While this is bad for the fuel cell, the researchers realized that if they could use this built-in “self-purging” process in a separate device upstream from the fuel cell stack, it might be used as a carbon dioxide separator.
“It turns out our approach is very effective. We can capture 99% of the carbon dioxide out of the air in one pass if we have the right design and right configuration,” said Yan.
So, how did they do it?
They discovered a technique to integrate the electrochemical technology’s power source inside the separation membrane. Internally short-circuiting the device was the method used.
“It’s risky, but we managed to control this short-circuited fuel cell by hydrogen. And by using this internal electrically shorted membrane, we were able to get rid of the bulky components, such as bipolar plates, current collectors or any electrical wires typically found in a fuel cell stack,” said Lin Shi, a doctoral candidate in the Yan group and the paper’s lead author.
The study team now had an electrochemical device that resembled a standard filtration membrane for separating gases, but could continually pick up minute amounts of carbon dioxide from the air, similar to a more intricate electrochemical system.
The device’s wires were embedded inside the membrane, effectively creating a shortcut for carbon dioxide particles to go from one side to the other.
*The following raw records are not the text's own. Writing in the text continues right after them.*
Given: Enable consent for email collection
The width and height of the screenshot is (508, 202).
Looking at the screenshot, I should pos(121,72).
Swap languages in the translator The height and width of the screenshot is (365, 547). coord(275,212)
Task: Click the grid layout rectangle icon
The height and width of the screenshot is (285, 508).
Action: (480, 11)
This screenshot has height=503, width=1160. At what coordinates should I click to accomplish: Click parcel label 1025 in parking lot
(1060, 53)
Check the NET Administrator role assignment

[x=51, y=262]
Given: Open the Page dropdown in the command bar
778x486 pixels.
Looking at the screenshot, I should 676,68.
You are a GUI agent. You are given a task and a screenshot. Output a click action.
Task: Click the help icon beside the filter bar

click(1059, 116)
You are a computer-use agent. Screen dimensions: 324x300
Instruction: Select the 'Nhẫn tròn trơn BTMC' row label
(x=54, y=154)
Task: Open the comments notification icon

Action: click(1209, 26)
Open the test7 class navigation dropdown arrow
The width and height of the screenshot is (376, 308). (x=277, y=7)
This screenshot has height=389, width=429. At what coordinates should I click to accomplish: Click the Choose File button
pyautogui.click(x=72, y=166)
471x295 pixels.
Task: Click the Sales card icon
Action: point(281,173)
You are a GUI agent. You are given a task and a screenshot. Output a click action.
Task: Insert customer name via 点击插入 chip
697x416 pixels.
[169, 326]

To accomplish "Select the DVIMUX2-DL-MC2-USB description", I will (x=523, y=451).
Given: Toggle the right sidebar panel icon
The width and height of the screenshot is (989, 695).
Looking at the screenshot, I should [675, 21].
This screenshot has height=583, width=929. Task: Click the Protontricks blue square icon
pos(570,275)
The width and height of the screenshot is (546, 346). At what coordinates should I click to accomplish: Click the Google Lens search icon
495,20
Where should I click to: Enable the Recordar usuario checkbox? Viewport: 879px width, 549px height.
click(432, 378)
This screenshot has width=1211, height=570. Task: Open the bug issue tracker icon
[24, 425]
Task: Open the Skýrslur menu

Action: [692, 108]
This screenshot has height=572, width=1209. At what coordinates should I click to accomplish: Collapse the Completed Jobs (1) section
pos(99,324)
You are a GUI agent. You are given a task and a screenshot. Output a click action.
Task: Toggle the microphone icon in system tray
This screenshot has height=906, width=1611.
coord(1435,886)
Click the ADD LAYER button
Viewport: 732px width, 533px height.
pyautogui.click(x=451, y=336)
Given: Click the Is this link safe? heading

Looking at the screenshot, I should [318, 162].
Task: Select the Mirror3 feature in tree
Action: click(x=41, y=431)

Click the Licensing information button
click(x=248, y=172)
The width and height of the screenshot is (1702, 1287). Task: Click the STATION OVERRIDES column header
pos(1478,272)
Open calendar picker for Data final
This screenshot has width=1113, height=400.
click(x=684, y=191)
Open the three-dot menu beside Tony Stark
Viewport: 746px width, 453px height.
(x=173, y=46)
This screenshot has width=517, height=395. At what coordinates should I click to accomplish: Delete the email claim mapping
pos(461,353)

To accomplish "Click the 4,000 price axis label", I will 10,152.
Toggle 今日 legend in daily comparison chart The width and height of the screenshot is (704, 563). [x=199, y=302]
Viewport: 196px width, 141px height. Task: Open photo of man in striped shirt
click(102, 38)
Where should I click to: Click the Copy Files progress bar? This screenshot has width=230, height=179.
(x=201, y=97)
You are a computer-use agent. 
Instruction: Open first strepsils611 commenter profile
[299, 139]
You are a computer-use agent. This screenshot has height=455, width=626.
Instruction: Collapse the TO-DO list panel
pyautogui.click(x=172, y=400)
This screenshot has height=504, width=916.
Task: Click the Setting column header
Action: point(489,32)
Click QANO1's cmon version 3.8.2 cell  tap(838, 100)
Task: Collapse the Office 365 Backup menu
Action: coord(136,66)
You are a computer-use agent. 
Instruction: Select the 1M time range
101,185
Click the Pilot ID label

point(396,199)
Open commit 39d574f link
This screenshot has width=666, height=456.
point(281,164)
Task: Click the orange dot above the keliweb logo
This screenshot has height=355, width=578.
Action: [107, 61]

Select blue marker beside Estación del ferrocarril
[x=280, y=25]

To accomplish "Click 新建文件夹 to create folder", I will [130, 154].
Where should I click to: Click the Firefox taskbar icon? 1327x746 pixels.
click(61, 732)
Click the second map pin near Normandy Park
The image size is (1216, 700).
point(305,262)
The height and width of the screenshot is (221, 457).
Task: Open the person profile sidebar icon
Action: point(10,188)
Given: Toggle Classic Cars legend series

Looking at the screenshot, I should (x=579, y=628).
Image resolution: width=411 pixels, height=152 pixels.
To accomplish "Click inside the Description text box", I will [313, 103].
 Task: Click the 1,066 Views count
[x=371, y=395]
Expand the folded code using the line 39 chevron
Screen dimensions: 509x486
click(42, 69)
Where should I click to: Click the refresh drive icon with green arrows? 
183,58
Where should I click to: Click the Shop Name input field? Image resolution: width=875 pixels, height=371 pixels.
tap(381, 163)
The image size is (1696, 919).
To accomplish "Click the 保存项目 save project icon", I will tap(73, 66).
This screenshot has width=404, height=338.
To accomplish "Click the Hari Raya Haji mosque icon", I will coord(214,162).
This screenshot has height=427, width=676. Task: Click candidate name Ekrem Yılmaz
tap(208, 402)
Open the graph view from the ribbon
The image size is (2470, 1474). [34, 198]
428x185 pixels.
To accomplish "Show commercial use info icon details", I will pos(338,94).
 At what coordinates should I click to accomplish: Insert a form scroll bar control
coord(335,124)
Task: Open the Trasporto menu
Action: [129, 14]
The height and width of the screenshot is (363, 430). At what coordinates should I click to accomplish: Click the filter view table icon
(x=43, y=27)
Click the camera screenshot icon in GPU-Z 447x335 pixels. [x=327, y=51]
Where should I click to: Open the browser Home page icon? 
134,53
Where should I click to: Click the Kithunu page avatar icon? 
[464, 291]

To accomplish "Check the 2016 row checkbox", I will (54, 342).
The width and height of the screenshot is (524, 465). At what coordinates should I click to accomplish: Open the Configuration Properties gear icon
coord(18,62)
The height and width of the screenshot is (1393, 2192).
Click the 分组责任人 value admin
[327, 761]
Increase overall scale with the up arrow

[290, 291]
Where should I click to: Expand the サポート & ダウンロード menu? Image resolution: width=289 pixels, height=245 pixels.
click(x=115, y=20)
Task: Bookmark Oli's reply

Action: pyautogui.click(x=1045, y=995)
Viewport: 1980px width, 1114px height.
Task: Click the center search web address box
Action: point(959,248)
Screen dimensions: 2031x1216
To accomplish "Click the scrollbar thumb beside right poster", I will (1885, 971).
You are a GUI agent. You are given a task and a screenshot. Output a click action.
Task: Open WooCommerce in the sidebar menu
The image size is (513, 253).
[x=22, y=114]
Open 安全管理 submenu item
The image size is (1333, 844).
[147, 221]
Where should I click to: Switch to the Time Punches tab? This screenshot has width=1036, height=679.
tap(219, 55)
It also allowed the team to create a small-volume, helical module with a big surface area.
In other words, they now have a smaller container that can filter more air at once, making it both effective and cost-effective for fuel cell applications.
In the meanwhile, fewer components meant lower costs and, more significantly, a simple way to scale up for the market. According to the findings, a two-inch-by-two-inch electrochemical cell could constantly remove around 99 percent of the carbon dioxide found in air moving at a rate of roughly two liters per minute.
According to the researchers, an early prototype spiral device the size of a 12-ounce soda can is capable of filtering 10 liters of air per minute and removing 98 percent of carbon dioxide. The gadget, if scaled for an automobile application, would be around the size of a gallon of milk, according to Setzer, but it could also be used to remove carbon dioxide elsewhere.
The UD-patented technology, for example, could allow for lighter, more efficient carbon dioxide removal equipment in spaceships or submarines where continuous filtration is required.
“We have some ideas for a long-term roadmap that can really help us get there,” said Setzler.
According to Shi, because the electrochemical system is fueled by hydrogen, this electrochemical device could be employed in airplanes and buildings where air recirculation is needed as an energy-saving solution as the hydrogen economy develops. Shi will join Versogen, a UD spinoff business formed by Yan, to pursue research into sustainable green hydrogen later this month, following his dissertation defense.
Co-authors on the paper from the Yan lab include Yun Zhao, co-first author, and research associate, who performed experimental work essential for testing the device; Stephanie Matz, a doctoral student who contributed to the designing and fabrication of the spiral module, and Shimshon Gottesfeld, an adjunct professor of chemical and biomolecular engineering at UD. Gottesfeld was the principal investigator on the 2019 project, funded by the Advanced Research Projects Agency-Energy (ARPA-E) that led to the findings.